So why are so few people paying attention?

At first glance, the cases may seem dry and complex, as they involve 80-year-old laws that most people have never heard of. But the issue at stake is actually quite simple: should your employer be able to force you to give up your right to join your coworkers in a lawsuit challenging working conditions as a condition of getting or keeping a job?

The federal courts of appeals for the Seventh and Ninth Circuits say the answer should be no. They point to the National Labor Relations Act (NLRA), a law passed by Congress in 1935 to end “industrial strife and unrest” and restore “equality of bargaining power between employers and employees.” The NLRA gives workers the right to join unions and to “engage in other concerted activities” for “mutual aid or protection,” and it makes it illegal for employers to “interfere with, restrain or coerce employees in the exercise” of those rights.

But in recent years, more and more employers are requiring their employees to agree, as a condition of working for that employer, that they must resolve any disputes that might come up in the future in a private arbitration proceeding, and not in court. Many of these so-called arbitration agreements also prohibit the arbitrator from hearing more than one employee’s claim at a time—in other words, they ban employees from taking legal action together, either in court or in arbitration. A recent study from the Economic Policy Institute found that 23.1% of private sector, non-union workers, or 24.7 million Americans, work for employers that impose such a concerted legal action ban.

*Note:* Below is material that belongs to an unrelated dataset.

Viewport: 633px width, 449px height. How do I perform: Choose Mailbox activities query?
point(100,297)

Sheila Hobson was one such employee. She worked at a gas station in Calera, Alabama that was run by Murphy Oil. When she applied to work there, she had to sign an agreement stating that she would not participate in a class or collective action in court, “in arbitration or in any other forum” and that her claim could not be combined “with any other person or entity’s claim.” Two years later, she joined with three coworkers to file a lawsuit under the Fair Labor Standards Act. She and her coworkers claimed that they were routinely asked to clean the station, stock shelves, check prices at competitors’ stations and perform other tasks while “off the clock” and without pay. Murphy Oil moved to dismiss the lawsuit, pointing to their arbitration agreement and arguing that each employee had to pursue their claims individually.

The National Labor Relations Board, a federal agency created by Congress to enforce the NLRA, stepped in to defend Ms. Hobson and her coworkers. The NLRB ruled that Murphy Oil’s arbitration agreement interfered with its employees’ right to engage in concerted activity for their mutual aid or protection in violation of the NLRA. But the Court of Appeals for the Fifth Circuit agreed with Murphy Oil, leading to this showdown before the Supreme Court.

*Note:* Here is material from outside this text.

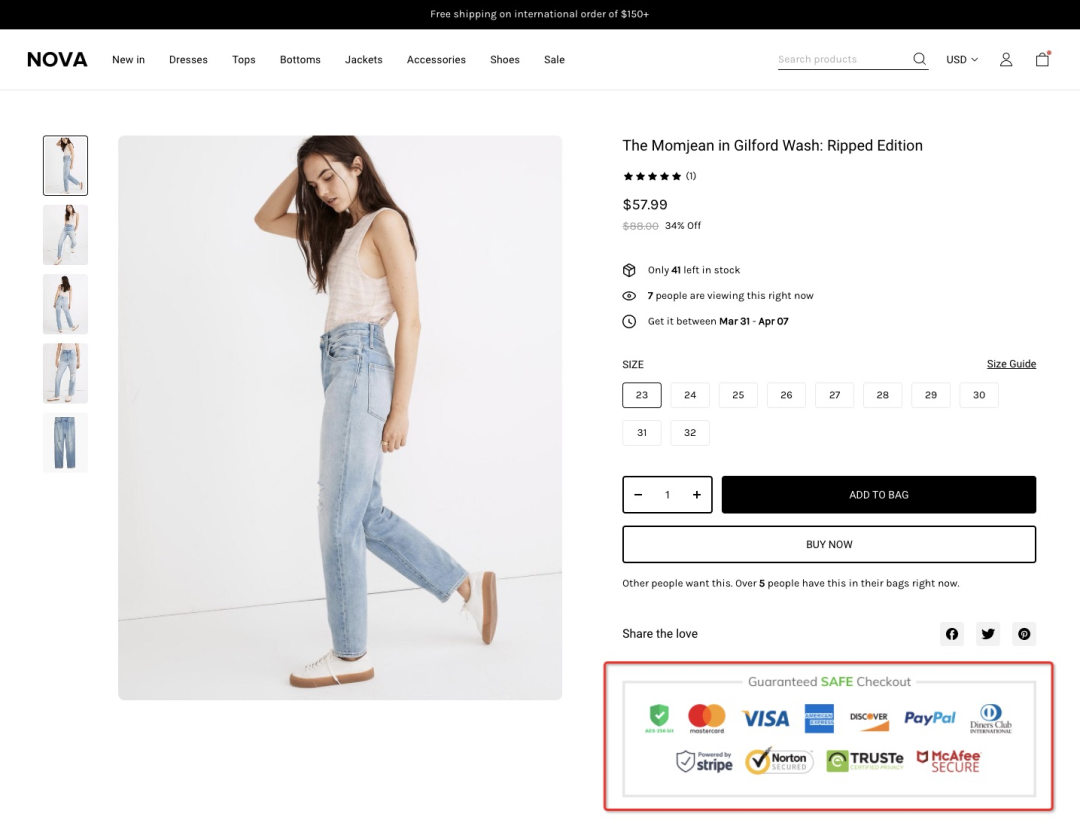1080x832 pixels.
Task: Click the plus to increase quantity
Action: pos(696,494)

The crux of Murphy Oil’s position, which is shared by the employers in the cases out of the Seventh and Ninth Circuits that are also being argued on Monday, is that the employers’ bans have to be enforced because of the Federal Arbitration Act. This law, passed back in 1925 at the request of businesses who wanted to be able to resolve commercial disputes privately under specialized rules, says that agreements to arbitrate should be treated the same as any other contracts. And because their concerted action bans are found in arbitration agreements, the employers argue, the FAA requires their enforcement.

But the FAA includes a “saving clause” that allows arbitration agreements to be invalidated on any “grounds as exist at law or in equity for the revocation of any contract.” One such ground for revoking a contract is that it is illegal, and the Seventh and Ninth Circuit opinions pointed out that a contract that interferes with employees’ rights under the NLRA is illegal and thus unenforceable under the FAA’s saving clause. Moreover, as the NLRB explained, the Supreme Court has repeatedly held that the FAA cannot take away anyone’s substantive rights; it merely allows those rights to be pursued in arbitration rather than in court. But the concerted action bans in these cases, and those like them that other employers force employees to sign, do take away the very substantive right to join with coworkers that the NLRA guarantees. By preventing workers from banding together in court or in arbitration, these agreements deprive employees of the ability to pursue their concerted action rights in any forum whatsoever.

Given the high stakes these cases present, both employer and employee positions have garnered a large number of friend-of-the-court briefs before the Supreme Court. The Chamber of Commerce has weighed in on the employers’ side, as have other groups representing industry and the defense bar. The Justice Department, which had originally represented the NLRB, switched sides with the change in presidential administration and is also supporting the employers.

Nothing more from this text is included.